The San Francisco Fringe Festival returns for its 22nd year with 36 examples of the best in exciting, edgy, and witty new theatre. There's everything from sketch comedy to German Strum und Drang, from tales of a massage parlor to the horrors of parenting, from a Cliff's Notes Macbeth to a journey through black music by a man who does a great JAmes Brown. And a show performed on (and off) a bus.
The 22nd Annual San Francisco Fringe Festival runs for 14 days, today, September 6-21, 2013, at the EXIT Theatreplex, 156 Eddy Street, in downtown San Francisco. This year, the run is longer (14, rather than 12 days) and extended to include three weekends. The only days the theatre is dark are Mondays.
Here's a sampling of what's offered for the 2013 SF Fringe, with performers from the Bay Area and all over the U.S., including Portland, OR, Sparks, NV, Aspen, CO, Madison, WI, Atlanta, L.A., and Flushing, NY.
Service workers take the stage, as a waitress, two bartenders, and a sex worker weave their varied tales inParly Girl (Sparks, NV) Serving Bait to Rich People (Aspen, CO) The Tipped & the Tipsy (S.F., and Fish-girl(Portland, OR).
The scary effects of high-tech are aired in Adam (S.F.) a full-length drama about a programmable man. He is everyone and no one, the ultimate fantasy for those that rent him. Add this to After the Tone (S.F.) a story of achieving digital immorality, and Singulariteen (Menlo Park) where a family confronts an astrophysical nightmare. For dessert, there's Volcano (S.F.) a high-tech light show billed as an "electronic song adventure."

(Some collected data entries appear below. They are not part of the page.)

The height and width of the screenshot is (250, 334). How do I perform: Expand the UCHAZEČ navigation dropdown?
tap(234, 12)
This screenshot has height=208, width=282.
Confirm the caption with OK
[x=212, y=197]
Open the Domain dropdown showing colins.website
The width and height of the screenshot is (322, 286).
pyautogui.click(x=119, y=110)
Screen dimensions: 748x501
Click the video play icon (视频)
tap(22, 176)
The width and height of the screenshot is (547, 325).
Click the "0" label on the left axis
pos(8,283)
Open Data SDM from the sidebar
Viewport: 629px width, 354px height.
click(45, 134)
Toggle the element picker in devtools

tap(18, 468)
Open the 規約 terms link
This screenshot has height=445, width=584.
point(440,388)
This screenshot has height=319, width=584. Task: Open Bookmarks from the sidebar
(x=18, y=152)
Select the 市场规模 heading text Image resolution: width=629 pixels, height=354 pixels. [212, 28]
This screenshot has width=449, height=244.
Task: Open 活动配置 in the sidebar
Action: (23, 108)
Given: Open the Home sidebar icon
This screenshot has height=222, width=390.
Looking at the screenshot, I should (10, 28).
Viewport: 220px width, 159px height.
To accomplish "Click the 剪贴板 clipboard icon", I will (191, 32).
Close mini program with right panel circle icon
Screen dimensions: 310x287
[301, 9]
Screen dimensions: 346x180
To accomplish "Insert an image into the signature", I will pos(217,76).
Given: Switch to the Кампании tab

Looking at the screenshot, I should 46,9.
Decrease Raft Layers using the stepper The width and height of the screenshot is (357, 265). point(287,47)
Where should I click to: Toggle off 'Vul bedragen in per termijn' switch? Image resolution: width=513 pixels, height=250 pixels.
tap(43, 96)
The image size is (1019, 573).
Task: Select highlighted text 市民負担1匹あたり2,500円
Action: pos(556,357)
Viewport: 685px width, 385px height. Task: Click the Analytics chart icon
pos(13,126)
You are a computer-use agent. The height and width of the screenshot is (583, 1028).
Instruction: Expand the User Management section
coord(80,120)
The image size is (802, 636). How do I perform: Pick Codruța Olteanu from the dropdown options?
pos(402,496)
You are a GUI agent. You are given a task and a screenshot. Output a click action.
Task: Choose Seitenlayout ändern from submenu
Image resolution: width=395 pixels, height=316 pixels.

Literati will love Luna Noctiluca (Pleasanton, CA), a Salome story from the works of Oscar Wilde, O Best Beloved (S.F.), based on Kipling's Just So Stories, Nightingale (Davis, CA), a dance piece covering romantic work from Ovid to Keats, and Philia (Oakland, CA), adapted from a story by Traci Chee.
And from Los Angeles, Under Plastic Stars, a full-length look at gender identities in the characters of Peter Pan and Wendy
Bay Area playwrights Lee Brady and Martin Schwartz bring, respectively, Random Acts of Love andStormStressLenz. Brady's is three dark comedies about the endangered male. Schwartz selects 30 insanely dramatic bits from the work of a very strange German playwright, freshly translates them, shuffles them grossly out of context, and Dark Porch Theatre "acts the heck out of them."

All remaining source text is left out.